Tapi yang lebih penting menurut Durband adanya keinginan politik untuk menerapkan kebijakan yang lebih ramah lingkungan di hampir semua pemerintah di Asia.

“Pandemi menunjukkan kepada mereka betapa pentingnya [sektor] pariwisata bagi ekonomi. Jeda selama COVID-19 sekaligus memberi peluang untuk membangun kapasitas dan pelatihan demi menegakkan niat baik.

Mereka menyaksikan sendiri betapa rapuhnya aset saat pandemi menyeruak. Tatapi pada saat yang bersamaan mereka juga melakukan banyak hal termasuk bergandeng tangan dengan pelaku wisata berbasis komunitas. Di Kamboja saja ada 350. “kata Randy Durband.

Takayami percaya aturan karantina yang diberlakukan selama pendemi COVID-19 mempercepat seruan untuk menutup dan membersihkan Boracay, sebuah pulau wisata di Filipina yang ditutup untuk rehabilitasi pada April 2018 lalu. Rencananya, akan dibuka kembali bulan ini.

Keputusan Filipina kemudian diikuti Maya Bay, sebuah obyek wisata di Pulau Phi Phi Leh, Thailand, yang tutup untuk dibersihkan pada 2018 dan belum ada rencana kapan akan dibuka kembali. 

Selain kedua pulau tersebut, ada banyak destinasi wisata lain di Asia yang yang juga tutup sementara untuk dibersihkan dan dibenahi karena mengalami kerusakan lingkungan parah.

Beberapa desa di antaranya, seperti disebut dalam daftar 100 Teratas Destinasi Berkelanjutan Global 2019 adalah Pemuteran, desa nelayan di Bali yang berhasil menghidupkan kembali terumbu karang yang sekarat.

Desa Nglanggeran di Yogyakarta dengan ekowisatanya di kawasan vulkanik kuno; Tmatboey, komunitas yang melawan perusakan lingkungan dan menjadikan lokasi itu tempat pengamatan burung terkemuka di Kamboja.

Juga ada Kawasan Wisata Alam Nasonal Pesisir Yilan di Taiwan yang dikelola secara ekologis dan berhasil mengurangi jejak karbon. Kesuksesan ini dapat menjadi pembimbing jalan menuju pergeseran model pariwisata di Asia pasca pandemi. 

Contoh lainnya adalah apa yang dilakukan pengelola camping ground Yaana Ventures’ Cardamom di Kamboja. Mereka menyisihkan sebagian pendapatan untuk menyokong kegiatan 12 penjaga hutan memerangi pemburu dan pembalak liar. 

Atau Anurak Community Lodge yang menawarkan aktivitas berdampak rendah terhadap kerusakan lingkungan, seperti kayak di lingkungan Taman Nasional Khao Sok di Thailand Selatan.  

Di tengah ketidakpastian, pendiri Yaana, Willem Niemeijer mengatakan dia memiliki 15 lagi pondok terpencil yang siap digunakan dan yakin masih ada “ruang komersial untuk ratusan lain di kawasan Asia Tenggara.”

Tentu saja, Niemeijer mengakui, “orang-orang memiliki ingatan jangka pendek. Mungkin saja mereka akan kembali ke kebiasaan lama dalam beberapa tahun ke depan.
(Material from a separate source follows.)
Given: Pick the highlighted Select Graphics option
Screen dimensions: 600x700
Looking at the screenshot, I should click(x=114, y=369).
Tetapi itu sama saja gila jika hendak mengulangi kesalahan yang sama: hotel yang lebih besar, bandara yang lebih luas, dan turis yang berdesak-desakan di hub.

Kemewahan atas nama kemewahan adalah sesuatu yang membosankan. Saatnya melihat kemewahan sebagai sesuatu yang semakin remote.
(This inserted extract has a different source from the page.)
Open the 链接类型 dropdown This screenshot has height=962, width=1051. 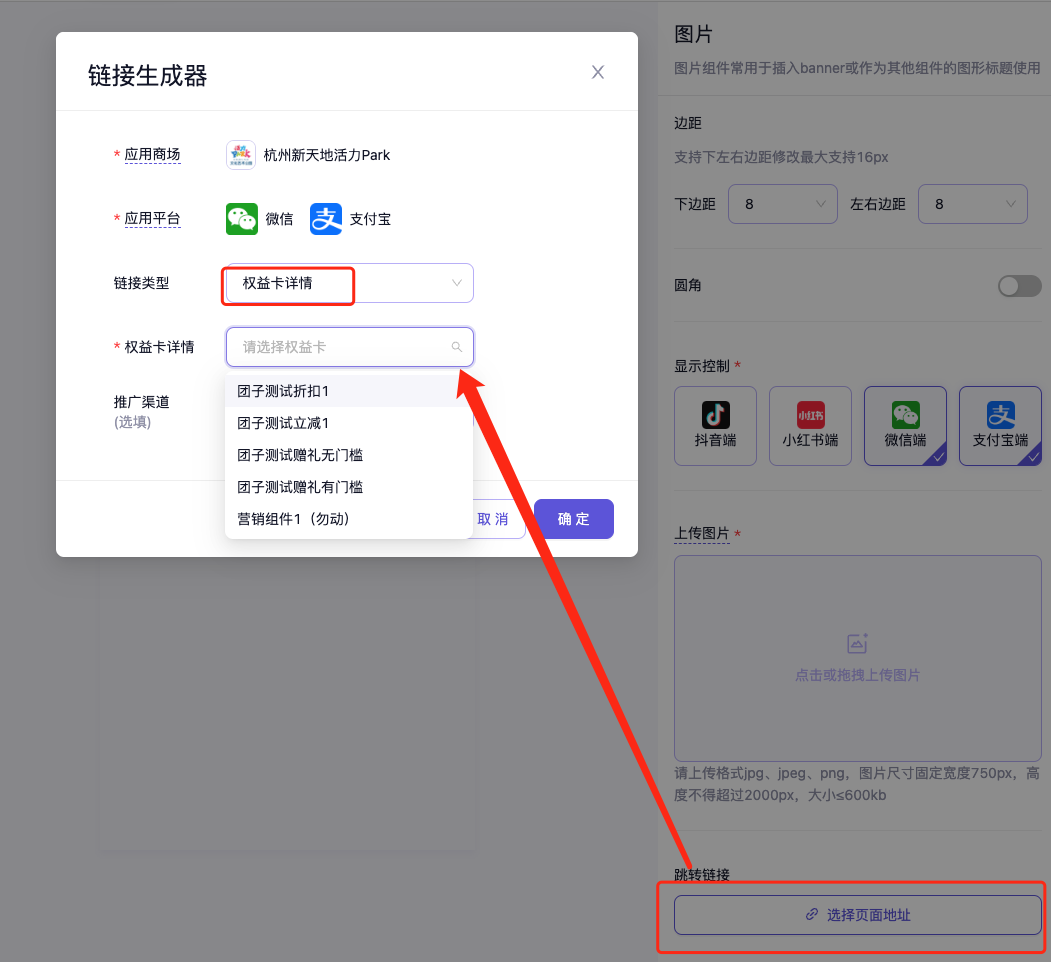tap(349, 283)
Untuk itu para ahli telah beralih ke kata kunci baru dengan seruan perjalanan yang regeneratif. Sebelumnya mereka mensyaratkan agar destinasi wisata mengusung konsep berkelanjutan.

Ternyata itu tidak cukup. Setelah melewati masa sulit selama pandemi, istilah dan seruan baru ini terdengar menyembuhkan dan optimis. 
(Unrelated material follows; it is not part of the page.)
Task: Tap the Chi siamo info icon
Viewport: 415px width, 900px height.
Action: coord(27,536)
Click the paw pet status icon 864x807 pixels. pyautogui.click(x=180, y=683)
“‘Berkelanjutan/sustainable‘ sekarang tampak seperti mempertahankan status quo, sesuatu yang disyaratkan untuk listing di bursa saham, mengelola aset dengan baik seperti yang dilakukan perusahaan mana pun, baik yang terkait pengelolaan alam atau tidak,” kata Jeff Smith, wakil presiden untuk urusan sustainability di  perusahan jaringan resor Six Senses. 

“Sedangkan ‘Regeneratif’ berarti mengembalikan lebih besar dari yang Anda ambil. Menyumbang kepada lingkungan atau komunitas dan mengubah hidup.” tambah Jeff Smith.

Impian itu tentu tak dapat diwujudkan dalam semalam terutama seperti kata Durband,”banyak usaha yang kini tengah berjuang untuk sekadar bertahan hidup, fokus pada penerapan protokol kesehatan dan disinfektan, serta perampingan karyawan.”

“Tetapi hampir semua ahli dan juru bicara pelaku usaha maupun organisasi terkait setuju dengan paradigma baru dunia pariwisata, sebuah perjalanan baru yang berani.”

Smith mengatakan dia tetap yakin bahwa krisis COVID-19 dapat menjadi ‘titik balik’ bagi umat manusia. 

“Setelah dipaksa duduk diam [selama beberapa bulan] dan memikirkan kembali apa yang kami inginkan dalam hidup, akhirnya kita akan dapat keluar dengan lebih banyak tujuan yang baik.” imbuhnya.